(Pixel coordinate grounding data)
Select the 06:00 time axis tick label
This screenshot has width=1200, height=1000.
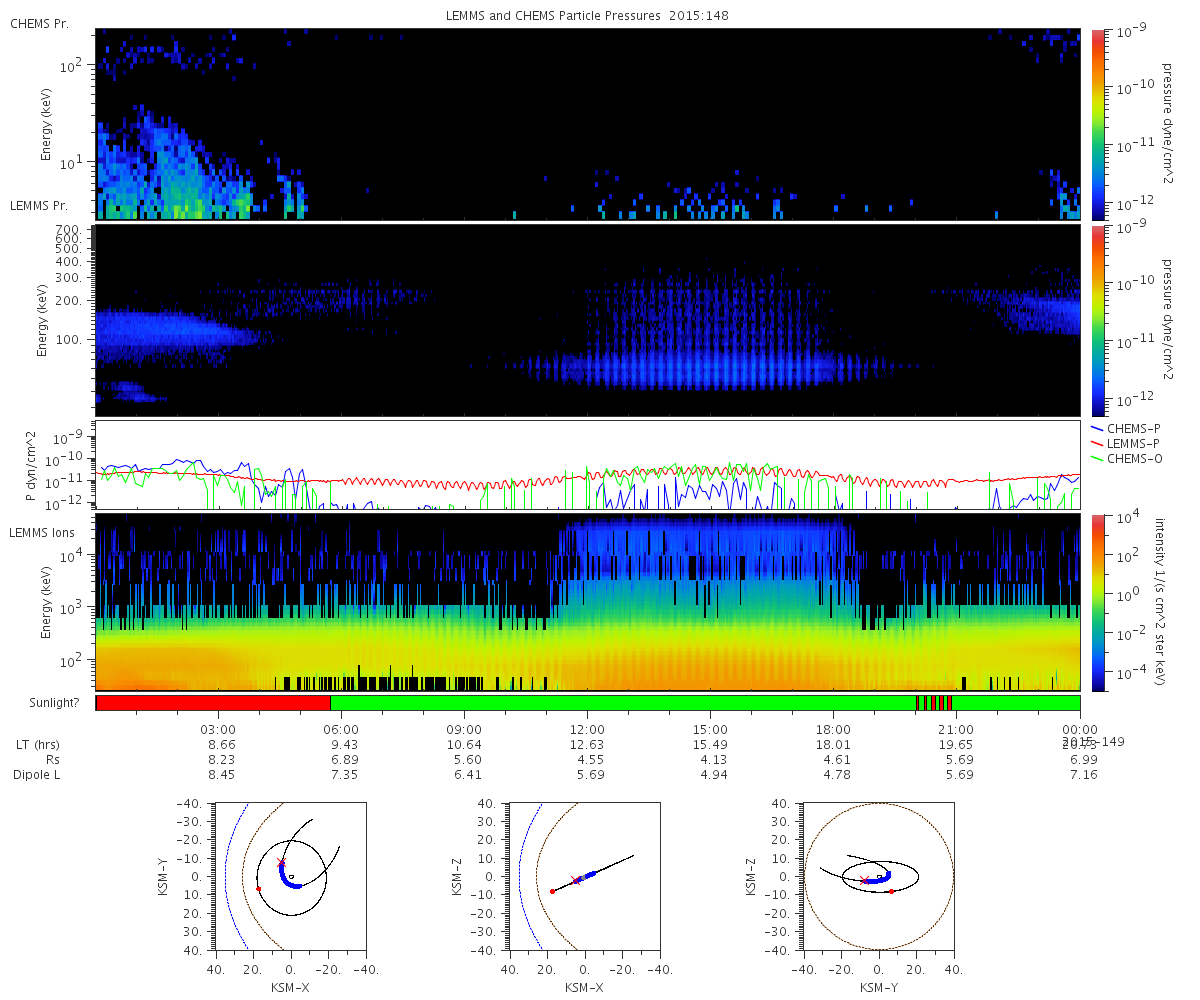pyautogui.click(x=341, y=729)
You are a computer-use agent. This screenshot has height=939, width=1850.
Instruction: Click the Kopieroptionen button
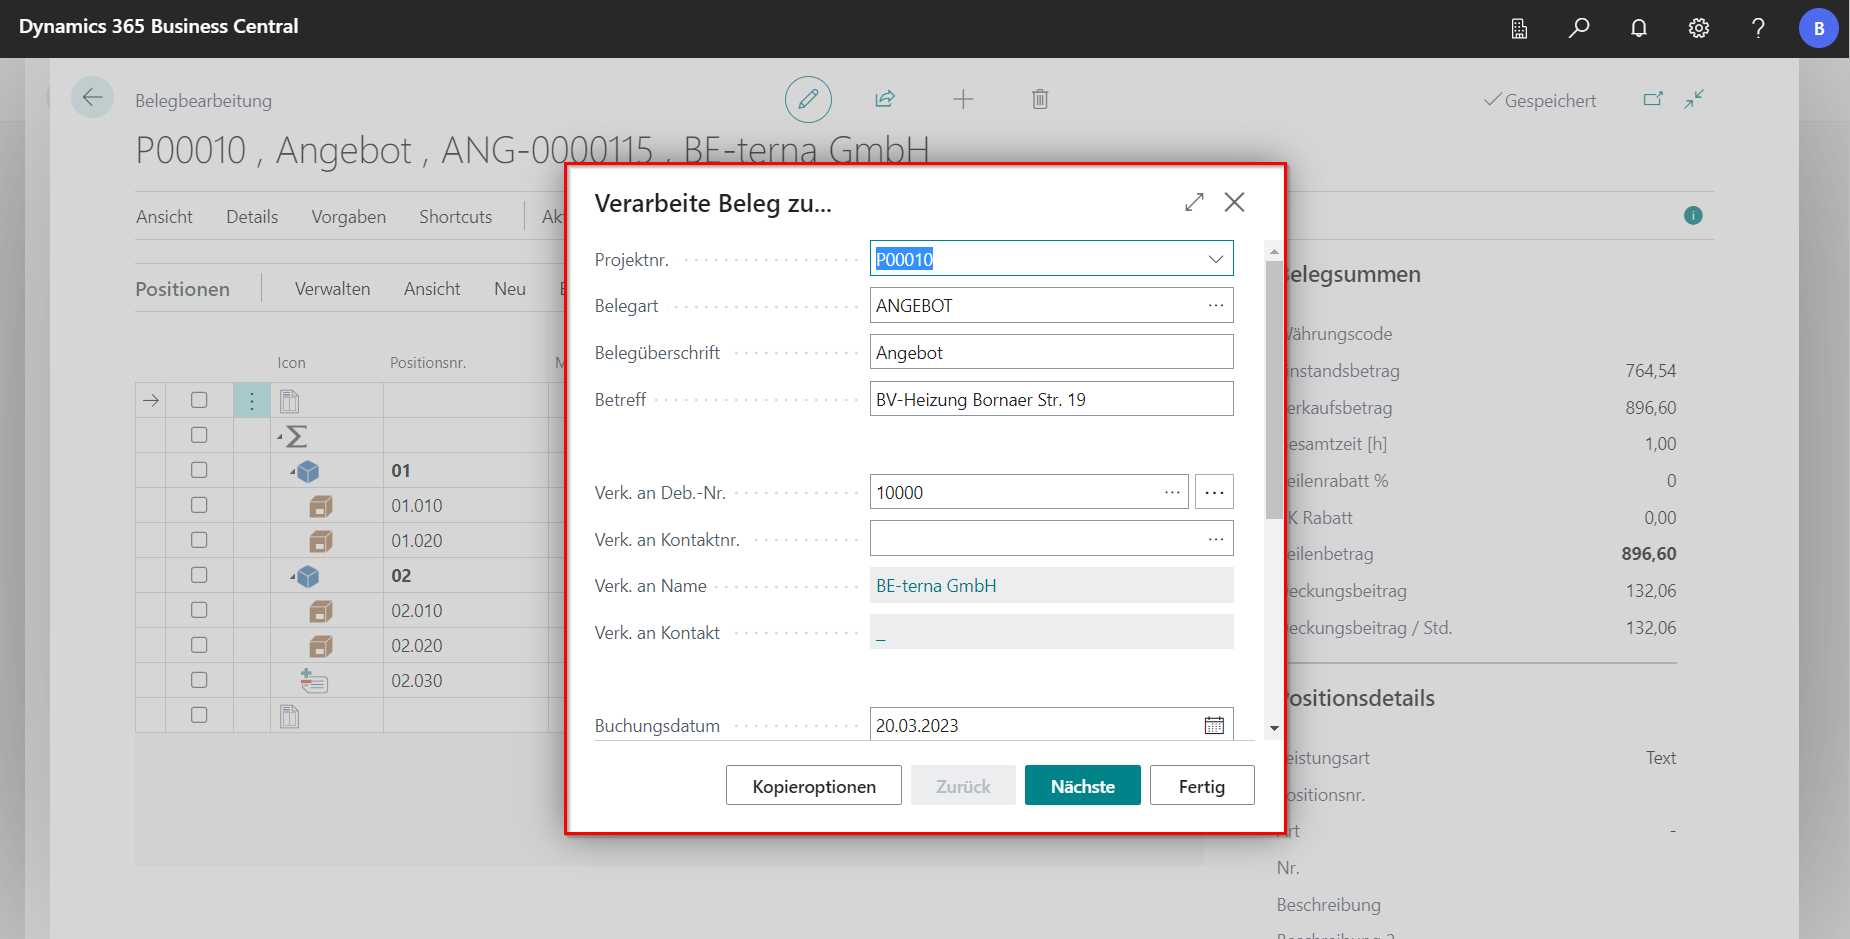pyautogui.click(x=813, y=786)
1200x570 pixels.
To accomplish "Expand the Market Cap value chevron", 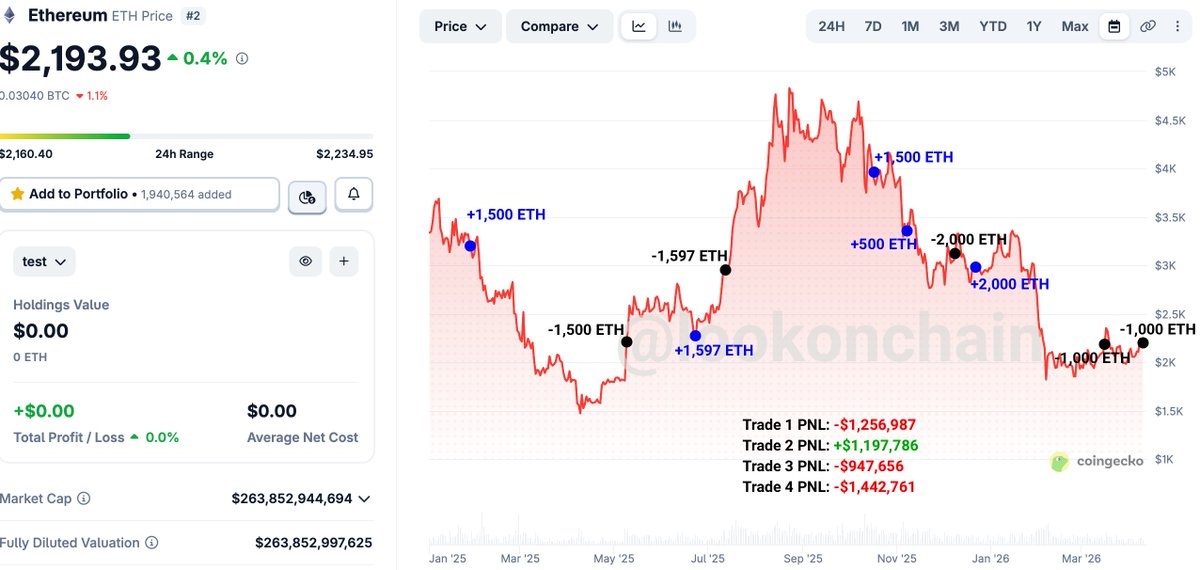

### What you are asked to do
In the copy, include no pictures; transcribe every record above verbatim.

### Result for this exercise
Select the 06:00 time axis tick label
This screenshot has width=1200, height=1000.
pyautogui.click(x=341, y=729)
You are a computer-use agent. This screenshot has height=939, width=1850.
Instruction: Click the Kopieroptionen button
pyautogui.click(x=813, y=786)
1200x570 pixels.
To accomplish "Expand the Market Cap value chevron", 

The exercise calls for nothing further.